-- Task directions --
Return the records verbatim.

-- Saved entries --
= Beginning of Section =
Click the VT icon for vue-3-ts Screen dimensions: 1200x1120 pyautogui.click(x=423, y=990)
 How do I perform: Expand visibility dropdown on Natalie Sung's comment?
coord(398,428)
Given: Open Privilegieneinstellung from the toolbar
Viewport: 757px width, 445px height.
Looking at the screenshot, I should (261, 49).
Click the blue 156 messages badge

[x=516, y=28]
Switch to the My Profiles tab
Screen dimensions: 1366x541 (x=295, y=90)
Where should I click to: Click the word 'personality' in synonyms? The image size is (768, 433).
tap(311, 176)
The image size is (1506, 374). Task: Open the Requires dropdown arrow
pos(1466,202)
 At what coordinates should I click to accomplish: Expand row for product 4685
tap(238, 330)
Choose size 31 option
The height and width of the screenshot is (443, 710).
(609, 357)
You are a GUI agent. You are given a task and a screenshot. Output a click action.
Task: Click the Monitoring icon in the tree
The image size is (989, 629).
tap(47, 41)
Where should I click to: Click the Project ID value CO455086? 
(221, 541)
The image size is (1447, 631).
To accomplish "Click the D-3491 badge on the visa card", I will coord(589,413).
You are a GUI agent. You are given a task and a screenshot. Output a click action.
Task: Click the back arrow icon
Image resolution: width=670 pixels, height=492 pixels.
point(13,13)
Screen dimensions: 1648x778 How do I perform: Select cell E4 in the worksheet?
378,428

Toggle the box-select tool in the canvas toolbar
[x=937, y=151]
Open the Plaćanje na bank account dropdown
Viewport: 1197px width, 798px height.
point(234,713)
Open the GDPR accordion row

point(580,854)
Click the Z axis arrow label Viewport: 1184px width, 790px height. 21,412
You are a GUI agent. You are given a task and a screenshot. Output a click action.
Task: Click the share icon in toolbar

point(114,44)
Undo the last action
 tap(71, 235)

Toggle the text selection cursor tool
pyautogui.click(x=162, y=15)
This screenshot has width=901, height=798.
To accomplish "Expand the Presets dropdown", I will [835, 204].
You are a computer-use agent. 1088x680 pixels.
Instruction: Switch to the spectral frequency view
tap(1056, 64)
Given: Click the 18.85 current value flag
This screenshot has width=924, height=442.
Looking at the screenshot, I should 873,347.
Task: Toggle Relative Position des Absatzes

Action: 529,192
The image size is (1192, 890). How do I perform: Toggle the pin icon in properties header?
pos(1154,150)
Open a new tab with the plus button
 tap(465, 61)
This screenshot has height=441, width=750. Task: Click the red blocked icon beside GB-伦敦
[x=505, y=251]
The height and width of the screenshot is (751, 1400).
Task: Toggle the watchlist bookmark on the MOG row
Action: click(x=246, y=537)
= End of Section =
-- Result of the exercise --
Click the VT icon for vue-3-ts Screen dimensions: 1200x1120 pyautogui.click(x=423, y=990)
 How do I perform: Expand visibility dropdown on Natalie Sung's comment?
coord(398,428)
Given: Open Privilegieneinstellung from the toolbar
Viewport: 757px width, 445px height.
Looking at the screenshot, I should (261, 49).
Click the blue 156 messages badge

[x=516, y=28]
Switch to the My Profiles tab
Screen dimensions: 1366x541 (x=295, y=90)
Where should I click to: Click the word 'personality' in synonyms? The image size is (768, 433).
tap(311, 176)
The image size is (1506, 374). Task: Open the Requires dropdown arrow
pos(1466,202)
 At what coordinates should I click to accomplish: Expand row for product 4685
tap(238, 330)
Choose size 31 option
The height and width of the screenshot is (443, 710).
(609, 357)
You are a GUI agent. You are given a task and a screenshot. Output a click action.
Task: Click the Monitoring icon in the tree
The image size is (989, 629).
tap(47, 41)
Where should I click to: Click the Project ID value CO455086? 
(221, 541)
The image size is (1447, 631).
To accomplish "Click the D-3491 badge on the visa card", I will coord(589,413).
You are a GUI agent. You are given a task and a screenshot. Output a click action.
Task: Click the back arrow icon
Image resolution: width=670 pixels, height=492 pixels.
point(13,13)
Screen dimensions: 1648x778 How do I perform: Select cell E4 in the worksheet?
378,428

Toggle the box-select tool in the canvas toolbar
[x=937, y=151]
Open the Plaćanje na bank account dropdown
Viewport: 1197px width, 798px height.
point(234,713)
Open the GDPR accordion row

point(580,854)
Click the Z axis arrow label Viewport: 1184px width, 790px height. 21,412
You are a GUI agent. You are given a task and a screenshot. Output a click action.
Task: Click the share icon in toolbar

point(114,44)
Undo the last action
 tap(71, 235)

Toggle the text selection cursor tool
pyautogui.click(x=162, y=15)
This screenshot has width=901, height=798.
To accomplish "Expand the Presets dropdown", I will [835, 204].
You are a computer-use agent. 1088x680 pixels.
Instruction: Switch to the spectral frequency view
tap(1056, 64)
Given: Click the 18.85 current value flag
This screenshot has width=924, height=442.
Looking at the screenshot, I should 873,347.
Task: Toggle Relative Position des Absatzes

Action: 529,192
The image size is (1192, 890). How do I perform: Toggle the pin icon in properties header?
pos(1154,150)
Open a new tab with the plus button
 tap(465, 61)
This screenshot has height=441, width=750. Task: Click the red blocked icon beside GB-伦敦
[x=505, y=251]
The height and width of the screenshot is (751, 1400).
Task: Toggle the watchlist bookmark on the MOG row
Action: click(x=246, y=537)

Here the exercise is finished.